**List of tasks**
1 – In the article on therapy animals at UMD, list each sentence of the first quotation attributed to Kevin Browne, one per line.
2 – Set down the stretch of the article on therapy animals at UMD from "UMD PAWS Hosts" through "the Iron Range.", keeping its wording unchanged.
3 – Resume the article on therapy animals at UMD, beginning after its final sentence.

**Text segment**
________

UMD PAWS Hosts Therapy Animals on National Puppy Day
DULUTH, Minn. – March 23 is National Puppy Day, and it happened to coincide with the latest visit of therapy animals at UMD.
The weather did not stop UMD PAWS from hosting seven dogs and one hedgehog at the Kirby Student Center to give students, faculty, and staff a chance to lower their stress. It was a lower number of animals than usual, which did not see people bring them from the Iron Range.
Kevin Browne and his dog Makoons are one of the regulars to this event. He says events like this brings benefits those who attend. “It’s a very good thing to do. It’s a very good thing to do at a lot of different places like I said, the nursing homes. They’re awesome. It does a good job for them.”
Browne adds his Great Pyrenees and other animals enjoy the time, but there is a limit. “It does wear them out, so that’s why we only do things for two hours because there is a lot of the feel good hormones when you pet a dog, they feel the same thing and the same hormones are released by them. After a while they are kind of stressed out by it. Makoons will be asleep in the truck before we leave the parking lot.”

________

**Provided information**

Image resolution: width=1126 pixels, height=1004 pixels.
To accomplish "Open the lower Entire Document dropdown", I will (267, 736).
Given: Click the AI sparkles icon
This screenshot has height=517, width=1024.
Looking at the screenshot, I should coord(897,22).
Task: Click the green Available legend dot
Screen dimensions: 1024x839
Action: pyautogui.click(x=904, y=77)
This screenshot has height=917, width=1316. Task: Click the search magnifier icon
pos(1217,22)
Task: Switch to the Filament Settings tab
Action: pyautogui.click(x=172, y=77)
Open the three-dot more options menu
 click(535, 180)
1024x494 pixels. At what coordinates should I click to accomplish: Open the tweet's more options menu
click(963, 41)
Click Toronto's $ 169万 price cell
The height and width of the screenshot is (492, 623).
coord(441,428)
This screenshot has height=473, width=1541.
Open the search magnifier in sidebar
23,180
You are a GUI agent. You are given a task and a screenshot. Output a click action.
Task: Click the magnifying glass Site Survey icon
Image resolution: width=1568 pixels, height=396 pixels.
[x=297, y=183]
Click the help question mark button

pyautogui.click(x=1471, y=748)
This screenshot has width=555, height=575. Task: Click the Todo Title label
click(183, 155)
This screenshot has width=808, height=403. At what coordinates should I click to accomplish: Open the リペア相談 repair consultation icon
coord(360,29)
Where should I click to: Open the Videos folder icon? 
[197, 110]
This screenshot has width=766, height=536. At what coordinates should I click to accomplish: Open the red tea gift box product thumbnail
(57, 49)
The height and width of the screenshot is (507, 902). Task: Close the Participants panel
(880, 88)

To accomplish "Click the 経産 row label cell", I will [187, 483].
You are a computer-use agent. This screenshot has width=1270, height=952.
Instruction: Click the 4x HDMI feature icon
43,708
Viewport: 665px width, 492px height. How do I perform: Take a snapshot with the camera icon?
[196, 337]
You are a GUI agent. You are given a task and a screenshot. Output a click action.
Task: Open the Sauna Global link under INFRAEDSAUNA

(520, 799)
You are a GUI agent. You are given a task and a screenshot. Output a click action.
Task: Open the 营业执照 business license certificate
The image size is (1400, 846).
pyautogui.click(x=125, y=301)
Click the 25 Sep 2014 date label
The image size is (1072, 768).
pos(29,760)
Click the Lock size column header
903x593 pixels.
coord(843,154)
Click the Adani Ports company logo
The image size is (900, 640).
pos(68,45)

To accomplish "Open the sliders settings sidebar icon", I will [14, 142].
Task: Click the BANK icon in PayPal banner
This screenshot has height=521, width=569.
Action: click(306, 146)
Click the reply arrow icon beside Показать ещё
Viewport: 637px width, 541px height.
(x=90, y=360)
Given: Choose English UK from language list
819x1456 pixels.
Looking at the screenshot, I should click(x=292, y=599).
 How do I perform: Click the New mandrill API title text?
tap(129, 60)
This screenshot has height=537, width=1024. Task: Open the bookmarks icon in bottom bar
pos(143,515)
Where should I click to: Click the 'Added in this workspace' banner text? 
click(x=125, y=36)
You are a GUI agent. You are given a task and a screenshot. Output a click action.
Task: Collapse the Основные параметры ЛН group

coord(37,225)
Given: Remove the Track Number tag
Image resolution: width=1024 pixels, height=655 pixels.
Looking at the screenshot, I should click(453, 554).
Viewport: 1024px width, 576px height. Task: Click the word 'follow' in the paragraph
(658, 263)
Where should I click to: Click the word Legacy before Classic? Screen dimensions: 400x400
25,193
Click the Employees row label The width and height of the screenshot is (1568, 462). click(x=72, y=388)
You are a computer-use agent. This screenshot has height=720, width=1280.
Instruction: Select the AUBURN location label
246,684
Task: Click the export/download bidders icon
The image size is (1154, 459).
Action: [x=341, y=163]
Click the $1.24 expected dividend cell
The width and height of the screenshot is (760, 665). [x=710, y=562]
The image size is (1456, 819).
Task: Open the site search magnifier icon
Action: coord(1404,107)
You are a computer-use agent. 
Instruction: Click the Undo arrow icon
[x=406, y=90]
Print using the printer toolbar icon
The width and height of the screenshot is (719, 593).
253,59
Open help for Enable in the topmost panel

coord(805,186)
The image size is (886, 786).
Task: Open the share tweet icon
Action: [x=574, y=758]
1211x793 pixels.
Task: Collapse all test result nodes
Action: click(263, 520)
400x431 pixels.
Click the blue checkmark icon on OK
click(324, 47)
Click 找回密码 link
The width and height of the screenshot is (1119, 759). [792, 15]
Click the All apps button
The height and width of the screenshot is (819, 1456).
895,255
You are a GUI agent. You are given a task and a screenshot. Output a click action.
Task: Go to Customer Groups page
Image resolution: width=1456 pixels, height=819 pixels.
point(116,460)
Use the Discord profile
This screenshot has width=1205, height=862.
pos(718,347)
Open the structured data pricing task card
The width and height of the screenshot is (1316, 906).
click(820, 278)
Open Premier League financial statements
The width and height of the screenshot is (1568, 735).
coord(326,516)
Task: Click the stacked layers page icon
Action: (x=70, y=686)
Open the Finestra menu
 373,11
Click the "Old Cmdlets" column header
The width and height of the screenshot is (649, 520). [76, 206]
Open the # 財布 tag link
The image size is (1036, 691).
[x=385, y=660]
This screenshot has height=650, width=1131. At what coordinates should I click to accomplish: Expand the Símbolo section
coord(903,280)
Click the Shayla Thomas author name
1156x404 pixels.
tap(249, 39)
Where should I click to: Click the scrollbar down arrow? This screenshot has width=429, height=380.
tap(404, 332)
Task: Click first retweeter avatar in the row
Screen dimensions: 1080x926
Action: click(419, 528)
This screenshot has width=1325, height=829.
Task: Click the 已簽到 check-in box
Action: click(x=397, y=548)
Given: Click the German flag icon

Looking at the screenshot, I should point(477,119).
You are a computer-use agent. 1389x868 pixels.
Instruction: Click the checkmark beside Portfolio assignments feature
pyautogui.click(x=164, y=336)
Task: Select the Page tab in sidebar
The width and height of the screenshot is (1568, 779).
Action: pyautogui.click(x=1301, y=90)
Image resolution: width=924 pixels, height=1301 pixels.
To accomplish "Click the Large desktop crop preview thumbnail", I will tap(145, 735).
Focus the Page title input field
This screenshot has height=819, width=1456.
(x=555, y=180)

________

**Answers in order**
1 –
It’s a very good thing to do.
It’s a very good thing to do at a lot of different places like I said, the nursing homes.
They’re awesome.
It does a good job for them.

2 –
UMD PAWS Hosts Therapy Animals on National Puppy Day
DULUTH, Minn. – March 23 is National Puppy Day, and it happened to coincide with the latest visit of therapy animals at UMD.
The weather did not stop UMD PAWS from hosting seven dogs and one hedgehog at the Kirby Student Center to give students, faculty, and staff a chance to lower their stress. It was a lower number of animals than usual, which did not see people bring them from the Iron Range.

3 –
Browne says COVID did stop him and others from bringing their animals to nursing homes and hosting a kid’s camp last summer. He’s hopeful things will return to normal as the pandemic transforms into an endemic. “Once they opened up the campuses again, at least with the mask to start with the last year, it’s been good.”
The monthly visits are a collaboration between UMD Health Services, Kathryn A. Miller Library, KUMD Radio, and Animal Allies Humane Society.